-
Notifications
You must be signed in to change notification settings - Fork 11
Description
Status
The current code for raisimpy_gym is slower than the wrapped C++ code for raisimGym.
There are several ways to improve the performances.
The problem with threads
Currently, the Python code uses threads however due to the Global Interpreter Lock (GIL), the threads are prevented to run truly in parallel. Worse than that, there are some overheads due to acquiring and releasing the lock, thus it is actually better to not use threads.
There are 2 solutions (that I can currently think of) that could improve the performances:
- using pybind11: use threads in C++ that call an arbitrary Python function. As the documentation is scarce (GIL in pybind11), I will need to test this, and this might actually not work.

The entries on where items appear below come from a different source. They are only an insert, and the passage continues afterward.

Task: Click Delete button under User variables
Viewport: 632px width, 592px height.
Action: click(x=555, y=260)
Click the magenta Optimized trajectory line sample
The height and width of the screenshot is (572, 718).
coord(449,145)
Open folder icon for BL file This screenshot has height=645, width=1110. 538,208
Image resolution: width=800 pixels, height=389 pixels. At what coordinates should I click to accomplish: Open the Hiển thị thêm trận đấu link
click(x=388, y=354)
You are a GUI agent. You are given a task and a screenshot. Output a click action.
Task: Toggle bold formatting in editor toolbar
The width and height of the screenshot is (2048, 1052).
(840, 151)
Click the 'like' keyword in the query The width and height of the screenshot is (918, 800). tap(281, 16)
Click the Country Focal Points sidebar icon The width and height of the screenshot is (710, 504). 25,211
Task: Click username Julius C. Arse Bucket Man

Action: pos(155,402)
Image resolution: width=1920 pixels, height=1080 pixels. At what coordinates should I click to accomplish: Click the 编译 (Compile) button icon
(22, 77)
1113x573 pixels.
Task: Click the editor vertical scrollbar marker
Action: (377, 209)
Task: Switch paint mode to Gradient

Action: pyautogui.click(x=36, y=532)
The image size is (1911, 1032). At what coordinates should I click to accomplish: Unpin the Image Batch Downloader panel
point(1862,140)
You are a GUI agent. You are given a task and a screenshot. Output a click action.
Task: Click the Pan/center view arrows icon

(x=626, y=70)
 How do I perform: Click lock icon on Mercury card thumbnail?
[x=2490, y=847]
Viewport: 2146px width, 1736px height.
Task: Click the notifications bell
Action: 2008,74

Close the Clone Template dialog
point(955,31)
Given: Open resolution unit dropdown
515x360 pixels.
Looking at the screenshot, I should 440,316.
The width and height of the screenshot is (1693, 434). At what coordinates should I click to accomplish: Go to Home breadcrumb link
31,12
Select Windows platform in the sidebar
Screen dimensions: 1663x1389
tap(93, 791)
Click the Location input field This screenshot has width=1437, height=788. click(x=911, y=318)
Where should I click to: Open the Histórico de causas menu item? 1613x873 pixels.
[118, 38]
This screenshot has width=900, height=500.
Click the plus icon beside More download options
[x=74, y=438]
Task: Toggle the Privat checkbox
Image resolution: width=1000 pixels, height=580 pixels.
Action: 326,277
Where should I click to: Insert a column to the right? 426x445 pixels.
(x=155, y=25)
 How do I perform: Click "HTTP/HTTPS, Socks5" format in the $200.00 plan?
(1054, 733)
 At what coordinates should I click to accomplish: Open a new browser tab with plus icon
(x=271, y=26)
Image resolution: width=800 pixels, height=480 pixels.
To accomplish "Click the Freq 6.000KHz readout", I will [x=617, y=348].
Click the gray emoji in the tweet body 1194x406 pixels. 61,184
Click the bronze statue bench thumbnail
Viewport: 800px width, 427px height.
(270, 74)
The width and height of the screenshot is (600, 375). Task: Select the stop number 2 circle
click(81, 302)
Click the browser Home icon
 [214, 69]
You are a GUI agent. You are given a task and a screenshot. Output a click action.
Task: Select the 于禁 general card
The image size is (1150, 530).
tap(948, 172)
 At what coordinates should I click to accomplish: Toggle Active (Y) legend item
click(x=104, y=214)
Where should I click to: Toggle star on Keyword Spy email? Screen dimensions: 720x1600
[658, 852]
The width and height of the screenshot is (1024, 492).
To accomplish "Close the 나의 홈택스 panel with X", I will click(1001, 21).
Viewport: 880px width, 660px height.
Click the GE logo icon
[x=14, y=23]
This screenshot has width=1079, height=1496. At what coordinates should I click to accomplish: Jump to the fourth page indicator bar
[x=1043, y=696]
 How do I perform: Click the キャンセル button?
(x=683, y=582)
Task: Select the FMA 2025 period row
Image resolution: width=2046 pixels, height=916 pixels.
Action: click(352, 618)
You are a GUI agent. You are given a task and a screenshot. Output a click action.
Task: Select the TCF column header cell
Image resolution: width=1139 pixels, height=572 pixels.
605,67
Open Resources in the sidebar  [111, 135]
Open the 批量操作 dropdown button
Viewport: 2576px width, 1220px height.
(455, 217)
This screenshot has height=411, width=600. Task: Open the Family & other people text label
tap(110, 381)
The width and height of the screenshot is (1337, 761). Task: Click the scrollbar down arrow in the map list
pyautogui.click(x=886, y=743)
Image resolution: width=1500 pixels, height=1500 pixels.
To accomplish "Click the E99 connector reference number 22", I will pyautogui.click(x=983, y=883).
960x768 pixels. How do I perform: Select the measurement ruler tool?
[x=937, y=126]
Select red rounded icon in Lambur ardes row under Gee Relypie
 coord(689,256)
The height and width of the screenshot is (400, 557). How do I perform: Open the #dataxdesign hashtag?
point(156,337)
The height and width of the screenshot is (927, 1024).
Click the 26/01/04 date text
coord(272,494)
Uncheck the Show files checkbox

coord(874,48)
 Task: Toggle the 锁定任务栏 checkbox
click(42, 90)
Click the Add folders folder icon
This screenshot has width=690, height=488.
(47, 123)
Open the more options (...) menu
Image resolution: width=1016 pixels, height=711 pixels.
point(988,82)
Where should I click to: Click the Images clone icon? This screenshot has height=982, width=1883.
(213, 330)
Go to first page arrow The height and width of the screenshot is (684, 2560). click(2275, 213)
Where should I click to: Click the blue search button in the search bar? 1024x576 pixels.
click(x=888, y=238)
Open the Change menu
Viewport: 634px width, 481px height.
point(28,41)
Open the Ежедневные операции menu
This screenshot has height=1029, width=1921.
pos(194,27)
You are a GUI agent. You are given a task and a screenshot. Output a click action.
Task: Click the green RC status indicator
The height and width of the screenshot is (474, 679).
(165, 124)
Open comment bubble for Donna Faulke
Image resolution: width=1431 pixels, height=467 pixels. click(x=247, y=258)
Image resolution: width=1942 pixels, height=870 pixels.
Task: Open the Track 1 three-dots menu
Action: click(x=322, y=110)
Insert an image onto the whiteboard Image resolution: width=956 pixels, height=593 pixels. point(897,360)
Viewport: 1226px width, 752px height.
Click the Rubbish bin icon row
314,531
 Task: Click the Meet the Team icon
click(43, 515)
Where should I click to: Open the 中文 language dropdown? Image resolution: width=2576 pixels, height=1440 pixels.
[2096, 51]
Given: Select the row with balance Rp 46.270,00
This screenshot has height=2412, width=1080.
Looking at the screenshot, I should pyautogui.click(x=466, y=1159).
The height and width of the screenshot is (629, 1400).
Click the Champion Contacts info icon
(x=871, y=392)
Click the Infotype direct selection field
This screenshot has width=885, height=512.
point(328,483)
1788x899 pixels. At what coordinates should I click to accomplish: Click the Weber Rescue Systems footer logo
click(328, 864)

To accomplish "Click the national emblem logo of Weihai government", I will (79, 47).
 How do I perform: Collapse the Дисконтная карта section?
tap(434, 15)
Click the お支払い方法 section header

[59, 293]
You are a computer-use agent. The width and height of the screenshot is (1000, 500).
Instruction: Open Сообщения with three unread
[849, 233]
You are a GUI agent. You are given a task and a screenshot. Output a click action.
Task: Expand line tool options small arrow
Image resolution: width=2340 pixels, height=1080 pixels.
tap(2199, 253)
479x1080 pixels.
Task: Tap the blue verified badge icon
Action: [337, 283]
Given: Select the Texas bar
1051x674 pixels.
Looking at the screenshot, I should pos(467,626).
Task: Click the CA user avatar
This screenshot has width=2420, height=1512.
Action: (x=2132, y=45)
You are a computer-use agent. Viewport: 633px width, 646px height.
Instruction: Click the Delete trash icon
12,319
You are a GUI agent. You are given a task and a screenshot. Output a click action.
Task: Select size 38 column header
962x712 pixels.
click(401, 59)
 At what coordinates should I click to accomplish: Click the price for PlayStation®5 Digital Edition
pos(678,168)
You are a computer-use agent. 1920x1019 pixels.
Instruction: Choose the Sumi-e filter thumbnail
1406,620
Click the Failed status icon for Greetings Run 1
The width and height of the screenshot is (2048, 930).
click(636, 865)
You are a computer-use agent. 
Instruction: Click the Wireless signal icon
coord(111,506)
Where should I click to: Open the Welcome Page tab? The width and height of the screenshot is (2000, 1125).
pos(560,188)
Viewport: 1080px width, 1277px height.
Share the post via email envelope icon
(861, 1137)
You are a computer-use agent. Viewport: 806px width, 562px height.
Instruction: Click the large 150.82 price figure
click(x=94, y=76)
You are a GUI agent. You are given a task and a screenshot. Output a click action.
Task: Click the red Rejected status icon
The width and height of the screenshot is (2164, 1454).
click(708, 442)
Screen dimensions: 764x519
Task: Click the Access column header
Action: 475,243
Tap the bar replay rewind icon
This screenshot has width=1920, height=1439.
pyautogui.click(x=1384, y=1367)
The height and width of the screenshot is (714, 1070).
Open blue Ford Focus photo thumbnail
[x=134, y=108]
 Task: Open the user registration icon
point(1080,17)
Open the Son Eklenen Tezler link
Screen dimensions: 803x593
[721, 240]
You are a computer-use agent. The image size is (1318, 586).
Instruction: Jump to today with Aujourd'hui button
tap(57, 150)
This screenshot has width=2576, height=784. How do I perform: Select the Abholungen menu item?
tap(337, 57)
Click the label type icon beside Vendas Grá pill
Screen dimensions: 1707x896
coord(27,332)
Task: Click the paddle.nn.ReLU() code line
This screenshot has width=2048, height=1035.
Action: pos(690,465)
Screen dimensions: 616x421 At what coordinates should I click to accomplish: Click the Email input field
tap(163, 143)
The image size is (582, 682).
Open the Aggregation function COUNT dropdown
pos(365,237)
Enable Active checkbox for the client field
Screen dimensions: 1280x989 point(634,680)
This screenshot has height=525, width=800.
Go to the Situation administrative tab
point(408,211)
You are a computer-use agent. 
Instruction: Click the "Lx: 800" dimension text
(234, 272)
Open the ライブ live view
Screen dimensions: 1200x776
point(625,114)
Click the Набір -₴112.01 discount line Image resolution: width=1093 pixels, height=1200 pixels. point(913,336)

- using multiple processes instead of threads: each process has its own GIL so by using multiple processes you don't have the problems with threads. There are several multiprocessing libraries that could be useful:
multiprocessing,pathos.multiprocessing,joblib,concurrent.futures, andray. For the moment, I quickly tested and could make the current code works withconcurrent.futures.ProcessPoolExecutor, which improved a bit the performances compared to the single thread/process code.
Copy vs Reference
Currently, I am passing by value the numpy arrays and Eigen matrices/vectors instead of passing them by reference, and so there is a copy everytime we convert between these 2 datatypes, as described here: https://pybind11.readthedocs.io/en/stable/advanced/cast/eigen.html?highlight=eigen
The solution is to pass them by reference instead, and make sure for that for matrices we pay attention to the fact that Eigen uses a column-major order, while numpy uses a row-major order.